The truck did not stop. Landis went flying and doesn't remember anything other than waking up in the hospital. His injuries include a severe concussion, a broken nose, two small cheekbone fractures and a chipped tooth.
Could've been worse. He could be dead.
Bike safety is a major issue for Floridians. According to Transportation for America, the top four most dangerous cities for cyclists are in Florida, with Miami holding the fourth spot.
But Landis will not be deterred. After logging 10,000 miles on his bike, and with only one more stadium to visit, he is expected to attend a rally in his honor at Whole Foods in North Miami and also a finish line rally at Marlins Park. He has raised 64% of his goal, or $127,000.
We caught up with Landis to congratulate him on his journey.
New Times: First off, how are you feeling?
Jacob Landis: My arm is really sore. I'm having a hard time moving it. It's my left arm, and I'm left-handed, so it's especially difficult for me. Otherwise, I'm just grateful to be here.
Here in Miami we have a growing bike community. We are also ranked one of the most dangerous in the country for cyclists. People are constantly getting clipped by cars who don't stop. We have great respect for what you're doing and compassion for your injury.
I really appreciate that. One of the best parts about this ride has been raising awareness for both cochlear implants and cycling safety.
Do the Miami Marlins have anything planned for you?
They've really rolled out the red carpet for me. They wanted me to throw out the first pitch, but unfortunately because of my left arm I cannot. A special young boy who helped raise a lot of money for the cause is going to throw it in place for me.
Doctors have told you not to ride for a couple of weeks, but are you going to ride to the game anyway? Maybe you can just ride bike into the stadium, if you're game.
I hope to be able to come back to Florida as soon as feasible to finish the last 180 miles. Whether I do or don't, I feel like I've accomplished what I set out to do, which is raise money and awareness for children who deserve the same gift of hearing I received.

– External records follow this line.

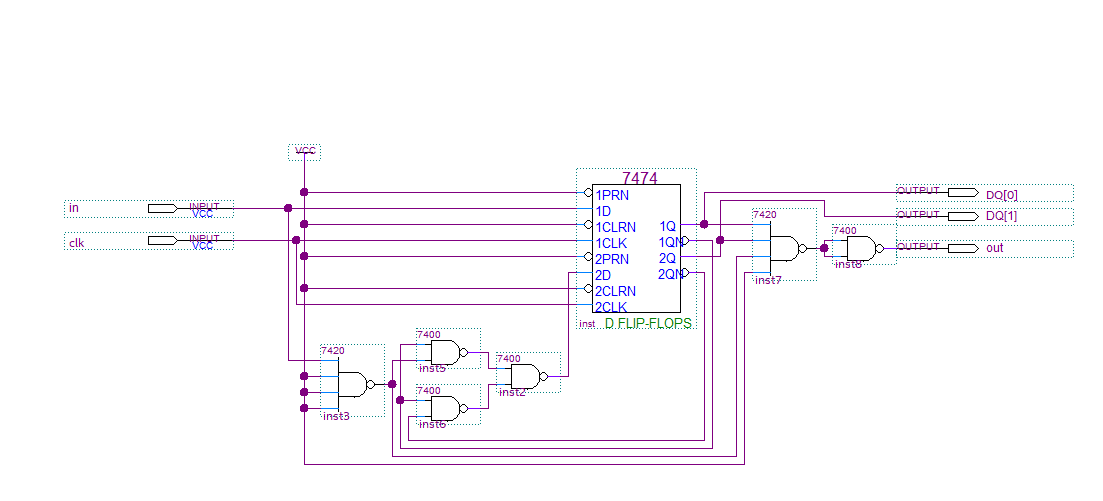Click the D FLIP-FLOPS caption text
Viewport: 1103px width, 501px height.
pyautogui.click(x=648, y=324)
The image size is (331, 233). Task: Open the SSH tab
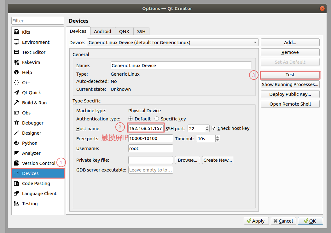(141, 31)
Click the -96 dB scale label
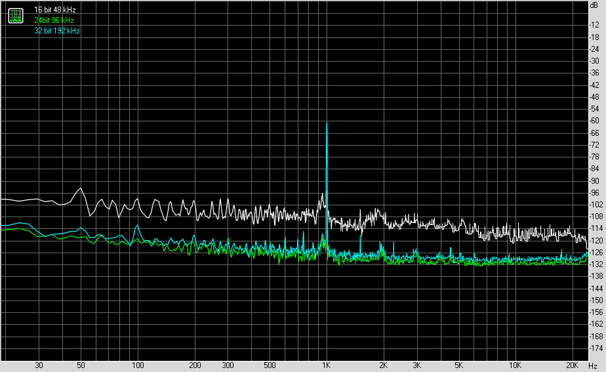 [596, 192]
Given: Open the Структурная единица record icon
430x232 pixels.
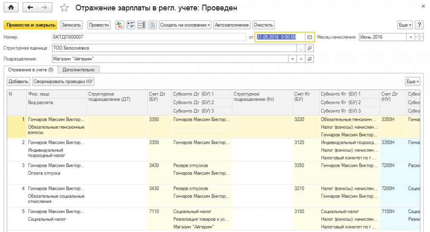Looking at the screenshot, I should [x=310, y=48].

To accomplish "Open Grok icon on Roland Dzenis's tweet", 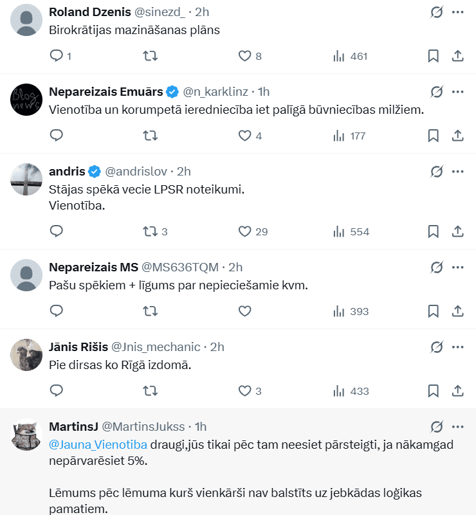I will (436, 12).
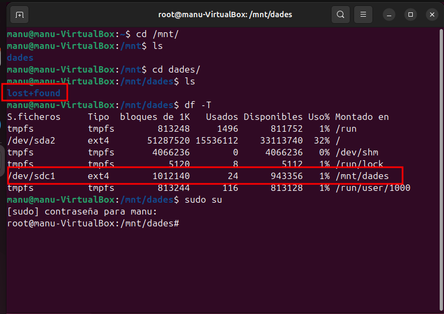Click the "bloques de 1K" column header

tap(154, 117)
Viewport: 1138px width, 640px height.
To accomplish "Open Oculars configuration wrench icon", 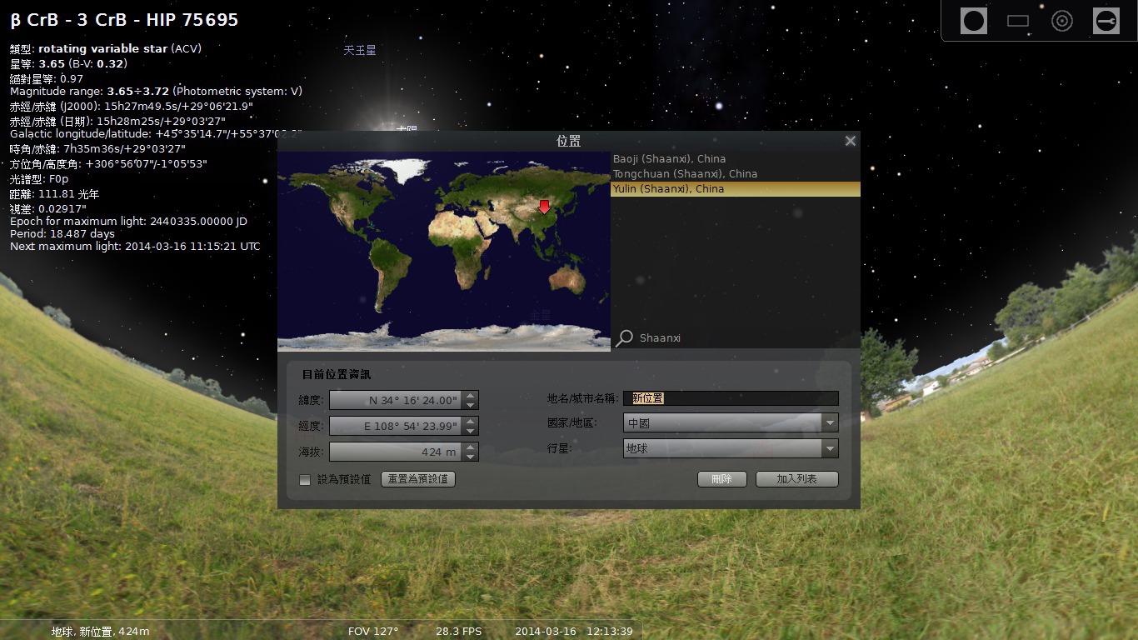I will point(1106,21).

During your journey, were there other setbacks?
I slammed my finger in the van door back in western Pennsylvania, just before we got to Pittsburgh. I dealt with a lot of headwinds riding through the northern plains, a lot of cold rain and steep mountains in the Pacific Northwest, and a lot of heat in California's central valley. Through all of it, the kids who stand to benefit from this ride have kept me strong and going.
What part of the country did you enjoy the most?
In Southern California I had really good tail winds, and a lot of good bike lanes.
Did you have a favorite ballpark? Favorite city?
Nothing compares to your home team's park and I think most baseball fans will agree. I really enjoyed Cincinnati and both of the Texas teams, but I'm looking forward to seeing the last game of the season at Orioles Park.
What is the farthest you rode in one day, miles and / or time spent riding?
I rode 140 miles crossing from South Dakota to North Dakota, with the benefit of a strong tailwind.
Would you do it again?
My cousin Jack (who has driven the support vehicle this whole trip) and I have talked about doing 30 Triple-AAA ballparks at some point. I'm still very young and I have a lot of time to figure out how to continue combing my loves for cycling and baseball with my desire to help other children with hearing loss.